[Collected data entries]
Content starts

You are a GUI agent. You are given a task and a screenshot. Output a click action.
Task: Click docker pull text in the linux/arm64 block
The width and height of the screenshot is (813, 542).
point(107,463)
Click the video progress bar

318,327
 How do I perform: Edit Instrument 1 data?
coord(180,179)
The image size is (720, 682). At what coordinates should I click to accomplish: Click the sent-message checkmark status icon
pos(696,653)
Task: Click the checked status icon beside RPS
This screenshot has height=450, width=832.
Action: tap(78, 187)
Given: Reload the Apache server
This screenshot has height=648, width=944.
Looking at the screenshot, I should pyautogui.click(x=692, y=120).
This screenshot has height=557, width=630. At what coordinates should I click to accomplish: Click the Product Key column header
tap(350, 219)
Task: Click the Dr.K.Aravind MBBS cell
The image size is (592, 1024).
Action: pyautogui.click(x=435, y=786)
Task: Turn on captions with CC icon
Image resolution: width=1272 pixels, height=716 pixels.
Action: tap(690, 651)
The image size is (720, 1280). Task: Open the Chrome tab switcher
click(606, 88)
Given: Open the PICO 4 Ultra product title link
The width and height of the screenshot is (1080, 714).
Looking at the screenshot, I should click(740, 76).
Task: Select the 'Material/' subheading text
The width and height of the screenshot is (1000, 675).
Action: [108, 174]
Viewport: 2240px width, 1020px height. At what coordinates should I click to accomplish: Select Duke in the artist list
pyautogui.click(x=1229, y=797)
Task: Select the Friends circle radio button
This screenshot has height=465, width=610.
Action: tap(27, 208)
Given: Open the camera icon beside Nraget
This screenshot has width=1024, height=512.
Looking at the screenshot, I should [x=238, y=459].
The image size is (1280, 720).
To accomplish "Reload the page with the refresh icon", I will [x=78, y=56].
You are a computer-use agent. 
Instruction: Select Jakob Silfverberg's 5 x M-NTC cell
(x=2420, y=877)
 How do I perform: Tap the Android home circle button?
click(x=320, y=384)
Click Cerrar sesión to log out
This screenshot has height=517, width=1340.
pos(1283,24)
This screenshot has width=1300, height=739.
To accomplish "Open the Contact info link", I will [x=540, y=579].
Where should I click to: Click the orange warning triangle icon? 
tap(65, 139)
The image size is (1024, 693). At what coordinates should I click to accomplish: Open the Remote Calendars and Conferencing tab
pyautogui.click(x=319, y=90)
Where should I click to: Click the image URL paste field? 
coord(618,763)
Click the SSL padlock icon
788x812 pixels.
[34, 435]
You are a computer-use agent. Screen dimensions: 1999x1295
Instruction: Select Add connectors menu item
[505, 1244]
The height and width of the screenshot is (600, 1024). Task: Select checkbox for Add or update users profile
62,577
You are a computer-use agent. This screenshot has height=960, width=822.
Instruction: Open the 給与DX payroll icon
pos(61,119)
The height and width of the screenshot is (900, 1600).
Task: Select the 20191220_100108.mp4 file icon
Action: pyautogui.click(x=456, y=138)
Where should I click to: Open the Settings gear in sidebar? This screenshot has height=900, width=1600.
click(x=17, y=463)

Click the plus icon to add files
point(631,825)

Content ends

WHAT IS NEEDED:
Send back all of the entries exactly, with nothing missing.

ANSWER TO THE EXERCISE:
You are a GUI agent. You are given a task and a screenshot. Output a click action.
Task: Click docker pull text in the linux/arm64 block
The width and height of the screenshot is (813, 542).
point(107,463)
Click the video progress bar

318,327
 How do I perform: Edit Instrument 1 data?
coord(180,179)
The image size is (720, 682). At what coordinates should I click to accomplish: Click the sent-message checkmark status icon
pos(696,653)
Task: Click the checked status icon beside RPS
This screenshot has height=450, width=832.
Action: tap(78, 187)
Given: Reload the Apache server
This screenshot has height=648, width=944.
Looking at the screenshot, I should pyautogui.click(x=692, y=120).
This screenshot has height=557, width=630. At what coordinates should I click to accomplish: Click the Product Key column header
tap(350, 219)
Task: Click the Dr.K.Aravind MBBS cell
The image size is (592, 1024).
Action: pyautogui.click(x=435, y=786)
Task: Turn on captions with CC icon
Image resolution: width=1272 pixels, height=716 pixels.
Action: tap(690, 651)
The image size is (720, 1280). Task: Open the Chrome tab switcher
click(606, 88)
Given: Open the PICO 4 Ultra product title link
The width and height of the screenshot is (1080, 714).
Looking at the screenshot, I should click(740, 76).
Task: Select the 'Material/' subheading text
The width and height of the screenshot is (1000, 675).
Action: [108, 174]
Viewport: 2240px width, 1020px height. At what coordinates should I click to accomplish: Select Duke in the artist list
pyautogui.click(x=1229, y=797)
Task: Select the Friends circle radio button
This screenshot has height=465, width=610.
Action: tap(27, 208)
Given: Open the camera icon beside Nraget
This screenshot has width=1024, height=512.
Looking at the screenshot, I should [x=238, y=459].
The image size is (1280, 720).
To accomplish "Reload the page with the refresh icon", I will [x=78, y=56].
You are a computer-use agent. 
Instruction: Select Jakob Silfverberg's 5 x M-NTC cell
(x=2420, y=877)
 How do I perform: Tap the Android home circle button?
click(x=320, y=384)
Click Cerrar sesión to log out
This screenshot has height=517, width=1340.
pos(1283,24)
This screenshot has width=1300, height=739.
To accomplish "Open the Contact info link", I will [x=540, y=579].
Where should I click to: Click the orange warning triangle icon? 
tap(65, 139)
The image size is (1024, 693). At what coordinates should I click to accomplish: Open the Remote Calendars and Conferencing tab
pyautogui.click(x=319, y=90)
Where should I click to: Click the image URL paste field? 
coord(618,763)
Click the SSL padlock icon
788x812 pixels.
[34, 435]
You are a computer-use agent. Screen dimensions: 1999x1295
Instruction: Select Add connectors menu item
[505, 1244]
The height and width of the screenshot is (600, 1024). Task: Select checkbox for Add or update users profile
62,577
You are a computer-use agent. This screenshot has height=960, width=822.
Instruction: Open the 給与DX payroll icon
pos(61,119)
The height and width of the screenshot is (900, 1600).
Task: Select the 20191220_100108.mp4 file icon
Action: pyautogui.click(x=456, y=138)
Where should I click to: Open the Settings gear in sidebar? This screenshot has height=900, width=1600.
click(x=17, y=463)

Click the plus icon to add files
point(631,825)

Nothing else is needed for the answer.